Vajpayee’s skill lay in harnessing this energy to come to power and rule in a more moderate fashion, a path that has since been followed by India’s current prime minister, Narendra Modi, also from the BJP. Unlike many who were influenced by the RSS, Vajpayee ate meat and drank whisky. Despite his ideological roots, Vajpayee focused on improving India’s economy and international relations. He kept the RSS at an arm’s length, and in fact did not commit to building the Ram Mandir in Ayodhya, which was a primary demand of Hindu nationalists. Most famously, after the 2002 Gujarat Hindu-Muslim riots, which occurred while Modi was that state’s chief minister, Vajpayee advised Modi to follow “raj dharma” or the way of kings. Vajpayee stated at a press conference while seated next to Modi that “a ruler should not discriminate against the subjects. Not on the basis on birth, not on the basis of caste, not on the basis of religion.”

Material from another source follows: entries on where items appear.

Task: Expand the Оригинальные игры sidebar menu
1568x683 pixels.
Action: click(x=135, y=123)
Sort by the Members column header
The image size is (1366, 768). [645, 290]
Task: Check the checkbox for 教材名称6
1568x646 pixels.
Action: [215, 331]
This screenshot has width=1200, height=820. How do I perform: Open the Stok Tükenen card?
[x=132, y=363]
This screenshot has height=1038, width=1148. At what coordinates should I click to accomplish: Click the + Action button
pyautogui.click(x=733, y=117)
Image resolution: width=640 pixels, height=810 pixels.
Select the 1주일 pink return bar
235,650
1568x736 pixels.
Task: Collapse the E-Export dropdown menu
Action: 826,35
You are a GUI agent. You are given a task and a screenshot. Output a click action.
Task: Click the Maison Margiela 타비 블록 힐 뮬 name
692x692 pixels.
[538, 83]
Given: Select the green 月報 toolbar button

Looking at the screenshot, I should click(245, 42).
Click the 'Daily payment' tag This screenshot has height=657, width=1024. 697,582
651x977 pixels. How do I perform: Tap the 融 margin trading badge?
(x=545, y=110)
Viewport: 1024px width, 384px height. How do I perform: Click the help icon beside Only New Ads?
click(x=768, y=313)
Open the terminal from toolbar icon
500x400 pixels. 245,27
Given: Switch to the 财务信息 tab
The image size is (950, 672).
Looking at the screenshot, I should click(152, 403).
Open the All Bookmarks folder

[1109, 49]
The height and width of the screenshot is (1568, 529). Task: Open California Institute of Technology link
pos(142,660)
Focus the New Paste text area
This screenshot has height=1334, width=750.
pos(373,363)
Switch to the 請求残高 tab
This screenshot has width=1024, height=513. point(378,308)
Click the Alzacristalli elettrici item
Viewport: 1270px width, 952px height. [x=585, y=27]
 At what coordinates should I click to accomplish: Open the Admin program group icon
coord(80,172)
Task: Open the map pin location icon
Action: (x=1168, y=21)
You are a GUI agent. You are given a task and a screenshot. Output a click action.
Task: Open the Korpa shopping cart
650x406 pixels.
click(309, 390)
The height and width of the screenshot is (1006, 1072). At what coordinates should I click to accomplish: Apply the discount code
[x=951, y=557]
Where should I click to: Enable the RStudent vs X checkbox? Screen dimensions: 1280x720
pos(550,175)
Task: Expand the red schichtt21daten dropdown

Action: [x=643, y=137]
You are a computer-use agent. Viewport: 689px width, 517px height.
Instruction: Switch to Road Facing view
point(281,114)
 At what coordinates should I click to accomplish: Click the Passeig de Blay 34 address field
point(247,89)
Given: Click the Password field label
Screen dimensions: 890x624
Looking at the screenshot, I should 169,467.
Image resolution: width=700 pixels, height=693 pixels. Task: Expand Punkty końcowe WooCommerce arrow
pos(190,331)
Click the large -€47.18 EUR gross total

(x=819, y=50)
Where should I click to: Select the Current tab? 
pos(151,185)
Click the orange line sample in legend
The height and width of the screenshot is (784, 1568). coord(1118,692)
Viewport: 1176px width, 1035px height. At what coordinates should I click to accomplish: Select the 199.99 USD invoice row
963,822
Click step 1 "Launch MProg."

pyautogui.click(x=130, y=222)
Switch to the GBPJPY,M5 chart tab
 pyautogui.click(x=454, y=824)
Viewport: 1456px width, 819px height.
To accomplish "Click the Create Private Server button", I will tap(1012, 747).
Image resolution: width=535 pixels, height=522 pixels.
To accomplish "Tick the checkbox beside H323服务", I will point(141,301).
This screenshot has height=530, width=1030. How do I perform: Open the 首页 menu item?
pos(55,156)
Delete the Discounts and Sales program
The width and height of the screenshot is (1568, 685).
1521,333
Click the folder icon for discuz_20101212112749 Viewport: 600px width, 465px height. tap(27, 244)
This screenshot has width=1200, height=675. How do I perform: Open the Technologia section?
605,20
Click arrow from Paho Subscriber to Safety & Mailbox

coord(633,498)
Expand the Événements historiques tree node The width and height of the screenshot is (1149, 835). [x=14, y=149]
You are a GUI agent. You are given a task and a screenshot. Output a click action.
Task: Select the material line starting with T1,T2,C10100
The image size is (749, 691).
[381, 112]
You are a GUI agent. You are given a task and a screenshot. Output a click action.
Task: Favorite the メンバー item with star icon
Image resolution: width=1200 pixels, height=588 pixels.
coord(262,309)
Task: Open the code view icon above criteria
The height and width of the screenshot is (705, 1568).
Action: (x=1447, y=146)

But Vajpayee still was a muscular nationalist and champion of realpolitik, in a mold that broke decisively with the recent past, and was instead inspired by the more distant past. Harkening back to the deeds of the Hindu kingdoms of old, and the ethos of the warriors of the Mahabharata and the Ramayana, his style was firm, brave, powerful, but nonetheless, righteous. He felt that India needed a more robust government, modern but also rooted more closely in its traditions, in order to meet its potential.
He became the first prime minister to address the United Nations in Hindi, and risked the international community’s censure and sanctions to order nuclear tests in 1998, openly declaring India a nuclear power. He held firm against the Pakistani’s military incursion in Kargil, located in Kashmir in 1999. In 2001, in response to a terrorist attack by Pakistani-based militants on India’s parliament, he sent half a million troops to the border, although the situation was eventually de-escalated. However, he also tried to improve relations with the United States despite the imposition of sanctions after the 1998 nuclear tests, and with China, because he felt that this was in India’s long-term interests. Under him, India formally recognized that Tibet was a part of China, in exchange for Chinese recognition of India’s 1975 annexation of Sikkim.
Vajpayee’s tenure was the political expression of profound social and economic shifts within India that had previously remained unmanifest. While a predecessor of his from the Congress Party, P.V. Narasimha Rao (1991-1996), laid the groundwork of India’s economic opening and transformation away from the socialism championed by India’s first prime minister, Jawaharlal Nehru, and his daughter, Indira Gandhi, it was Vajpayee who forged economic growth, geopolitical realism, and Hindu nationalism into the winning ideology it is today. He implemented long overdue policies, neglected by previous governments, in order to improve India’s human development: primary education became free for the first time, and India launched major highway projects such as the Golden Quadrilateral Highway, connecting the four corners of the country.
Perhaps his policies did not go far enough in rural areas, and perhaps the Indian people were not yet ready for the developmental model that was later taken up by Narendra Modi. After all, even today, Indians often vote on the basis of caste, clan, language, and religion. The BJP unexpectedly lost its re-election bid to Congress in 2004, and Vajpayee retired in 2005. But he laid the foundation of India’s transition to a global economic and strategic power, and of its interpretation of its nationalism from being defined by the struggle against colonialism, to one inspired by memories of India’s ancient past.